Pourquoi, pour l’instant, nous n’y arrivons pas ?
Aujourd’hui, ce que nous appelons “Europe de la Défense” se concrétise essentiellement par la Politique de sécurité et de défense commune (PSDC), créée en 2007, dans le cadre du Traité de Lisbonne. Ce dispositif se limite à l’élaboration d’une stratégie commune et tente de faciliter les coopérations entre les États-majors. Seuls quelques outils opérationnels ont pu émerger, comme le Fond européen de défense, la Force rapide d’intervention (onze opérations militaires et quatorze civiles en cours) ou encore des incitations à des achats communs de munitions.
Cette politique a minima souffre d’une absence de volonté politique et d’une insuffisance abyssale de moyens. Même si les Etats-membres ont rarement des stratégies profondément divergentes en matière de sécurité, certains sont farouchement attachés à leur souveraineté nationale et sont réticents à l’idée d’avancer vers la création d’une grande armée commune, craignant le transfert d’une partie de leurs forces militaires à un commandement européen.
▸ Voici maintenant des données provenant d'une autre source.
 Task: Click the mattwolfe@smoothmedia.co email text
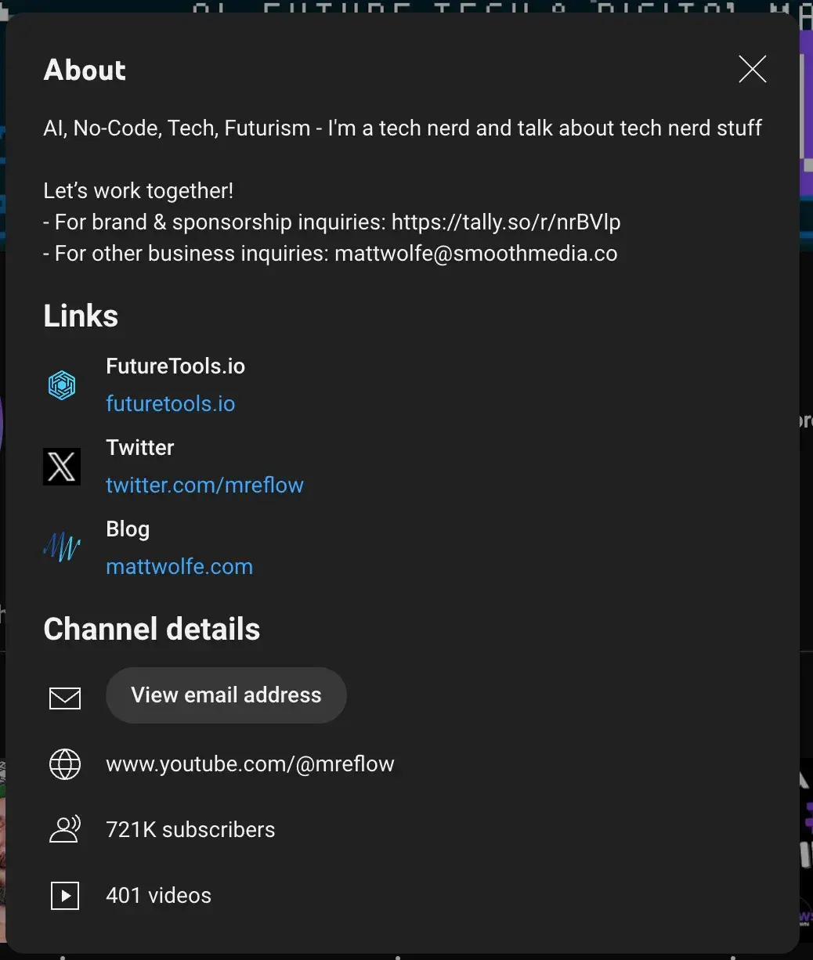tap(475, 254)
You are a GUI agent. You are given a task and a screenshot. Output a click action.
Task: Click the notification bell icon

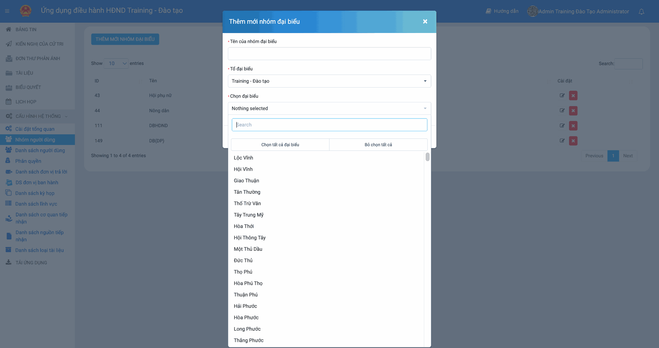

Du reste, de nombreux pays européens dépensent peu dans la défense. Ils comptent sur leurs voisins, ou sur l’OTAN, pour assurer leur sécurité. La création d’une Europe de la défense nécessiterait de la part de certains pays des investissements financiers plus conséquents.
Le couple franco-allemand, souvent considéré comme le moteur de l’intégration européenne, n’a pas réussi à imprimer une dynamique significative dans ce domaine. Côté français, disposer d’une armée forte est considéré comme un avantage compétitif, pour des raisons politiques mais aussi industrielles et commerciales. Côté allemand, l’importance de l’OTAN reste primordiale. On craint qu’une armée européenne affaiblisse l’alliance transatlantique et compromette les relations avec les États-Unis.
Au-delà des obstacles pratiques, des freins philosophiques et institutionnels subsistent. A quel pouvoir commandement obéirait une vraie armée européenne ? La prise de décision au sein de l’Union est complexe, nécessitant la formation de consensus entre les États. L’idée d’une armée devant servir l’ensemble de l’Europe bute sur l’absence d’un gouvernement européen capable de prendre des décisions stratégiques rapidement et efficacement.
Ce que l’Europe de la Défense changerait pour notre sécurité et pourquoi il faut plaider POUR
Le principal bénéfice d’un développement, à l’échelle européenne, de capacités de défense et de dissuasion (forces conventionnelles, nucléaire, cyberdéfense…) serait de disposer d’une armée puissante, avec des capacités d’intervention plus importantes que n’importe quelle armée nationale. De plus, l’intégration des capacités militaires des États membres permettrait d’éviter les redondances, de rationaliser les dépenses et d’améliorer l’efficacité des opérations.
Cette grande armée européenne renforcerait notre autonomie stratégique, nous permettant de prendre des décisions indépendantes, sans dépendre des États-Unis. Cela renforcerait la crédibilité de l’UE en tant qu’acteur de sécurité mondial, et consoliderait son rôle dans la gestion des crises et conflits mondiaux. La coopération avec d’autres acteurs (OTAN, ONU…) serait plus fluide, permettant d’élaborer plus efficacement des stratégies communes de sécurité.
Alors, que faire ?
On le sait, l’Europe grandit en réaction à des crises. Nous traversons aujourd’hui une crise sécuritaire et l’UE doit répondre au besoin de protection exprimé par ses concitoyens. Cette approche permettrait à l’Europe de s’affirmer comme un acteur de sécurité autonome et efficace sur la scène internationale, garantissant la protection et la défense des Européens et de leurs intérêts.
Pour construire une défense européenne crédible, une volonté politique forte est essentielle. Les armées nationales pourront coexister avec cette armée européenne, chacune apportant des capacités complémentaires. Cependant, il est clair que le simple renforcement des structures existantes et qu’une coopération accrue entre les armées nationales ne suffiront pas.